Renan barra manobra de Severino e Jobim

Presidentes da Câmara e do STF queriam excluir plenário da decisão sobre aumento

BRASÍLIA - O presidente do Congresso, senador Renan Calheiros (PMDB-AL), barrou ontem uma manobra dos presidentes da Câmara, Severino Cavalcanti (PP-PE), e do Supremo Tribunal Federal (STF), ministro Nelson Jobim, para dar o reajuste salarial aos parlamentares com uma canetada, sem a necessidade de votação de um projeto pelo plenário.

Durante um almoço, Jobim orientou Severino a autorizar o aumento do salário por ato conjunto das Mesas Diretoras do Senado e da Câmara, sem a necessidade de votação em plenário. Com isso, os vencimentos dos parlamentares poderiam subir de R$ 12.840,00 para R$ 19.110,00, maior salário pago hoje ao ministro do Supremo. No fim do dia, Calheiros refutou o aumento salarial.

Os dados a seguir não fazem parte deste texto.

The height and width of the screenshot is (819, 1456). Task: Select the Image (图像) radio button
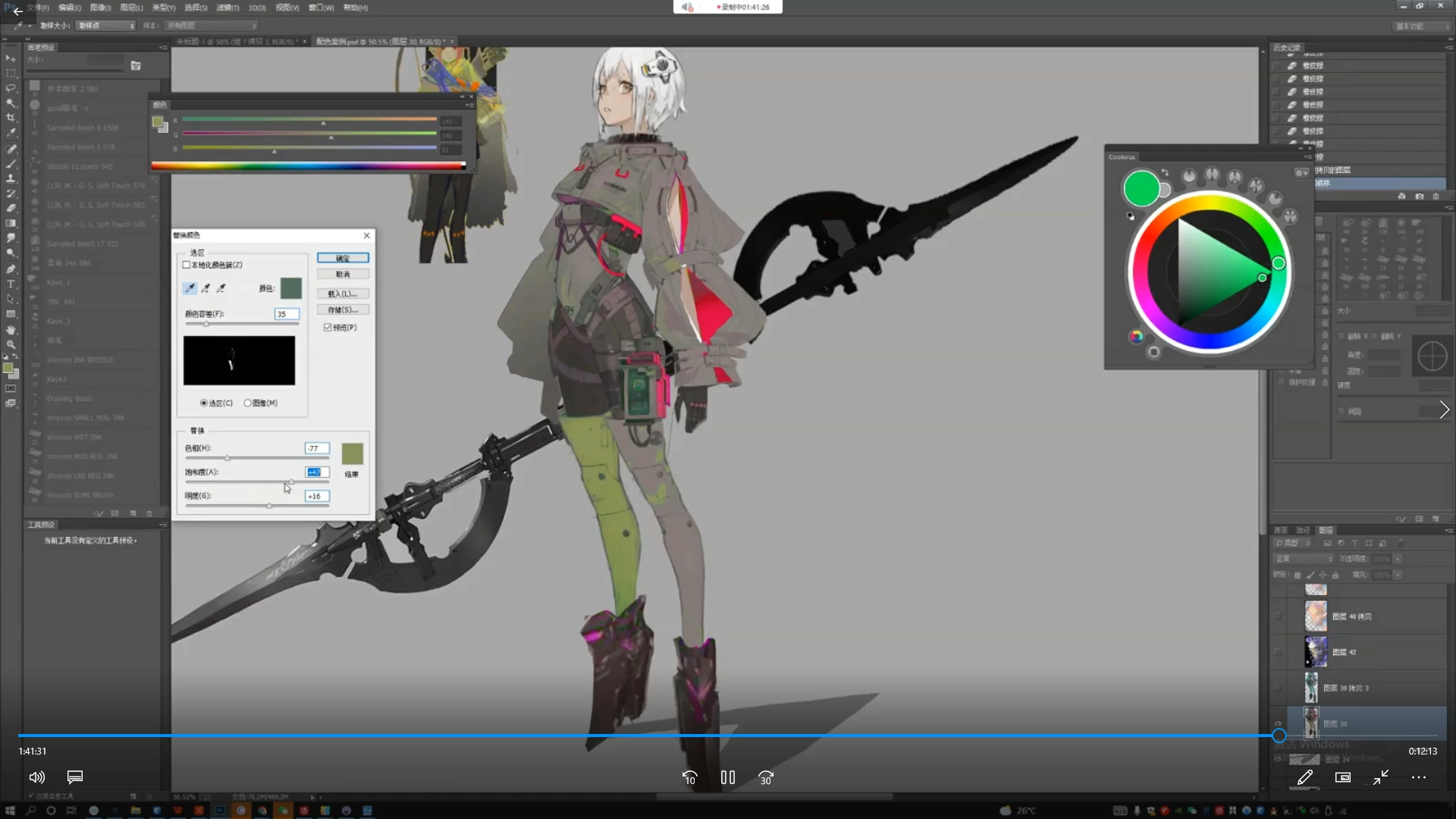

"Não conta com o meu apoio", disse. "Não vamos evoluir nessa proposta da Câmara", continuou. "Considero esse aumento irreal, sem conexão com a realidade do País. Não há como assumir um compromisso com essa proposta nem com nenhuma outra sem que isso signifique o apoio da maioria", disse. Após conhecer a posição de Calheiros, Severino comentou: "Então, não sai (o aumento). É ato conjunto. Isso é um problema de Renan e não meu."

Calheiros manifestou a decisão depois de reunir os líderes dos partidos no Senado, de quem ouviu ponderações contrárias. Segundo eles, Calheiros tinha chegado ao encontro disposto a acatar a proposta, mas foi advertido de que ele não poderia assumir esse ônus político em nome do Senado sem o aval dos líderes. Os líderes argumentaram ainda que a fixação de um salário em R$ 19.115,00 seria um desgaste tão ruim quanto a de R$ 21.500,00.

"Vamos levar pau do mesmo jeito", resumiu um líder. A tentativa de convencer Calheiros a assinar um ato da Mesa foi feita por Severino e por Jobim em reunião na residência oficial do Senado. Antes da consulta, Jobim e Severino reuniram os líderes partidários da Câmara para tentar um acordo.

O deputado Fernando Coruja (PPS-PR), representando o PPS, deixou a reunião antes do fim, afirmando que não participaria de um acordo desse tipo. O líder do PSB, Renato Casagrande (ES), também procurou deixar claro após a reunião que o partido era contra o aumento salarial para os parlamentares e o Poder Judiciário.

O presidente nacional do PP, deputado Pedro Corrêa (PE), mesmo partido de Severino, defendeu o aumento por ato da Mesa. "Ele (Severino) vai cumprir a promessa dele", disse Corrêa, referindo-se à promessa de campanha de Severino de aumentar o salário dos deputados.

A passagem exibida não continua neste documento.